イスラエルは、不穏状態と革命の海に浮かぶ安定した島のように見え、その指導者たちは、西側の諸政権に対しこの安定性を売り込むために一分も躊躇しなかった。「この地域にあるあなたの利益を守るためには、あなたが金銭的にまた軍装備をもって今も支え続けているもっとも頑強な独裁体制であっても、信じてはならない。遅かれ早かれ民衆運動は、これらの同盟相手にあなたが投資してきたすべてのものを、危険にさらし接収するかもしれない」、「イスラエル国家は、あなたにとって唯一の安定し信頼に価する連携相手だ!」、イスラエルの指導者たちは西側の連携相手に実際こう語った。
ところがわずか二、三カ月後「イスラエルの安定性」は、この国がかつて経験した中では最大の民衆的決起によって攻撃された。警察発表によれば、三五万人の女と男が八月六日の夜、イスラエルの主要な都市でデモを行った。全イスラエルの成人人口の一〇%以上になる! 八月六日のデモは現在までのところ、一カ月続いた決起の中で最高潮となった。しかしそれで終わりと決まったわけではない。
決起は住宅難から始まった
運動はたった一つの課題をめぐって始まった。つまり住宅だ。国家が補助するローンを助けとしてイスラエルのカップルは、数十年の間まずまずの住居を利用することができてきた。しかしその時代が過ぎた今、新しい新自由主義経済が先のことをほとんど不可能にしている。若いカップルは今、二人共がまずまずの賃金を稼いでいるとしても、マンションの一部屋を買うことがもはやできない。国家補助や負担の小さなローンの削減、土地の私有化と公共住宅システムの解体は、若いカップルがアパートの一区画を入手することをもほとんど不可能とした。この政策は、貧しい層だけではなく中産階級のほとんどにもまた打撃となっている。そして実際、今回の抗議運動は中産階級の運動として始まった。いわゆる周辺部と並んで主要都市で社会のもっとも弱い層がこの運動に合流したのは、ようやく最近になってからにすぎない。以下のことを思い起こそう。すなわち、イスラエル国民保険局によれば、イスラエルの子どもの三〇%が貧困ライン以下で生きている。つまり、イスラエル国民の四分の一を少し下回る層は、EU平均よりも裕福な国で、貧しい……と見なされているのだ。
即座に新自由主義が攻撃の的に
しかしながらあっという間に、住宅をめぐる諸要求はあるがままの新自由主義システムに対する全般的な挑戦へと展開した。

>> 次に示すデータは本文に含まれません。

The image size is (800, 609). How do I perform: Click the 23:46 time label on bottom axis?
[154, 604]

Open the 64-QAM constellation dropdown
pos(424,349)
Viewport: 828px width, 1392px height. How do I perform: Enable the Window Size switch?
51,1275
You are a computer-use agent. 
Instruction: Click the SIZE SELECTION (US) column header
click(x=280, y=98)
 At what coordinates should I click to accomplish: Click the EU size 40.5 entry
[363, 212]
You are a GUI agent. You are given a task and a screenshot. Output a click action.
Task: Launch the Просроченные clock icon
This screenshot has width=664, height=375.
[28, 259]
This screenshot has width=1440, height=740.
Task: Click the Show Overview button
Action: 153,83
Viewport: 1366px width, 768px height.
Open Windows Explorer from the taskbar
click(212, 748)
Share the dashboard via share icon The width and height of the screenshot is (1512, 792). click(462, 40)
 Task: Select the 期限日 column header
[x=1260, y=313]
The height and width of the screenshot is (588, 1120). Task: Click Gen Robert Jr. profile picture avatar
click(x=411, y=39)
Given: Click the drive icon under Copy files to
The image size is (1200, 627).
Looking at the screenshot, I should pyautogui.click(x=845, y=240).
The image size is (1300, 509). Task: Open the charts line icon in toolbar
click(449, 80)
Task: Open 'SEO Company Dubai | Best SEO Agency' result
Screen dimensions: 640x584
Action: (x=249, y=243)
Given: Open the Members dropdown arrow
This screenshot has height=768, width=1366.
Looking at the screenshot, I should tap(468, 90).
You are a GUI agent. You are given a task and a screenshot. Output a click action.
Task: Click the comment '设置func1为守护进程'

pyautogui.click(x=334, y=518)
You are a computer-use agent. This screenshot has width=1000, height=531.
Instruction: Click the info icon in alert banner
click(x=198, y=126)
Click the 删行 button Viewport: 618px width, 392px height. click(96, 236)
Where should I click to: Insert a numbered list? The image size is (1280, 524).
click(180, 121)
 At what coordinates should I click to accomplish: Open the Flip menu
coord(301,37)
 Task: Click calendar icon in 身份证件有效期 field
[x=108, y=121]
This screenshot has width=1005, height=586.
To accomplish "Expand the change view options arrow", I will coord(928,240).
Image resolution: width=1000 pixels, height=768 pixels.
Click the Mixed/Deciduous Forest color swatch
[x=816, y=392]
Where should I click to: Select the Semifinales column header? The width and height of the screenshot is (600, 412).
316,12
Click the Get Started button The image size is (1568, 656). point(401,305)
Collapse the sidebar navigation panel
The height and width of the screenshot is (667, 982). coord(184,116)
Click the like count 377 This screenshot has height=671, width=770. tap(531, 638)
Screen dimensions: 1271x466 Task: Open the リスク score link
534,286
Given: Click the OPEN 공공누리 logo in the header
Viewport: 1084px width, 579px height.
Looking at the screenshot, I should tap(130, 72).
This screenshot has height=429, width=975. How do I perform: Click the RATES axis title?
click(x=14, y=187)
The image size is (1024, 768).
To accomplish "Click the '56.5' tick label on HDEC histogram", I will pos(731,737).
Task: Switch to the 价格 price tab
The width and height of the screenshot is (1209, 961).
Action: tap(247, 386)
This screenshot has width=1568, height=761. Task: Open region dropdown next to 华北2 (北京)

イスラエル首相のベンジャミン・ネタニヤフは、新自由主義経済を実行する点で世界でももっとも攻撃的な指導者の一人だった。彼が財務相の任に就いていたとき(一九九八――九年)、市場経済は彼の宗教であり、私的企業と「自由」競争は彼の神聖なバイブルだった。そして実際にも、私有化と公共サービス並びに公共財産の解体の歩みがイスラエルほど乱暴で完全だった国は、二、三にすぎなかった。かつての福祉(ある人たちは社会主義とすら語ったと思われる)国家から残っているものは今ほとんど何もない。そして教育システムであってさえ、徐々に私有化されつつある。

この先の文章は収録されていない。